Po koszmarnym początku udało się wreszcie rozpocząć rywalizację tegorocznego Dakaru. Poniedziałkowy etap skrócono o 100 km, a wtorkowy o 112. Najlepszy z Polaków, Jakub Piątek zajmuje 32. miejsce.
Początek tegorocznego Dakaru okazał się wyjątkowo pechowy – podczas prologu zdarzył się poważny wypadek, a pierwszy etap odwołano w związku z koszmarną pogodą wywołaną El Nino.
W poniedziałek zawodnicy mogli już wystartować, choć dla bezpieczeństwa organizatorzy zdecydowali o skróceniu trasy o 100 kilometrów. Zwycięzcą etapu został Toby Price z Australii, na drugiej pozycji do mety dojechał Portugalczyk Ruben Faria. Stefan Svitko ze Słowacji osiągnął metę na trzeciej pozycji.

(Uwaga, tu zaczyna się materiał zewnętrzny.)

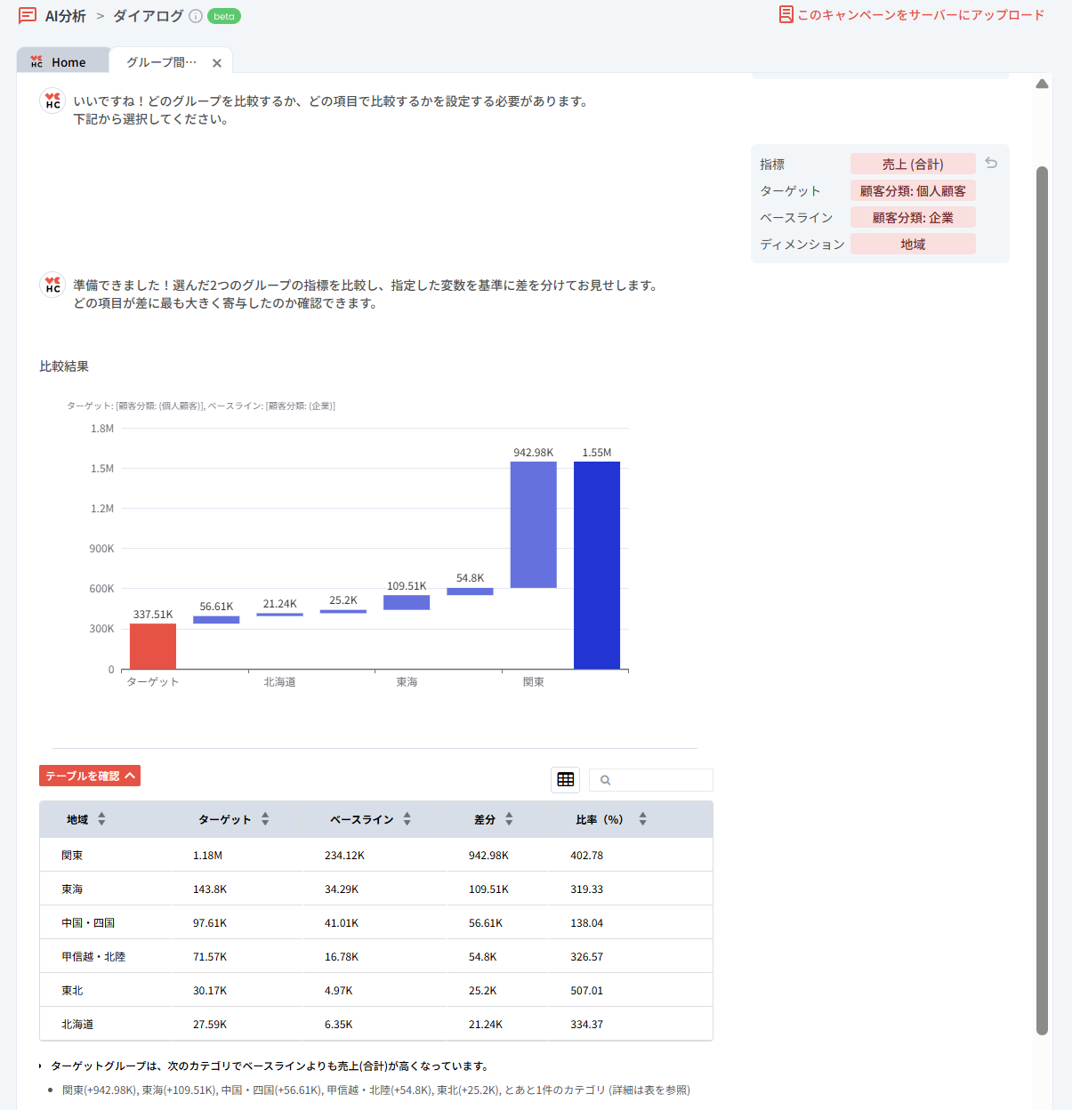
Task: Click the 顧客分類: 個人顧客 target button
Action: click(913, 191)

Na wtorek zaplanowano odcinek specjalny o długości 314 kilometrów. Z powodu kolejnych problemów na trasie etap zdecydowano się jednak skrócić z 314 do 202 kilometrów. Jako pierwszy linię mety minął Joan Barreda Bort. Najlepszy z Polaków Jakub Piątek ukończył etap na 32. pozycji ze stratą niemal półtorej minuty. Drugi z polskich motocyklistów, Maciej Berdysz, dojechał 111. ze stratą ponad dwunastu minut.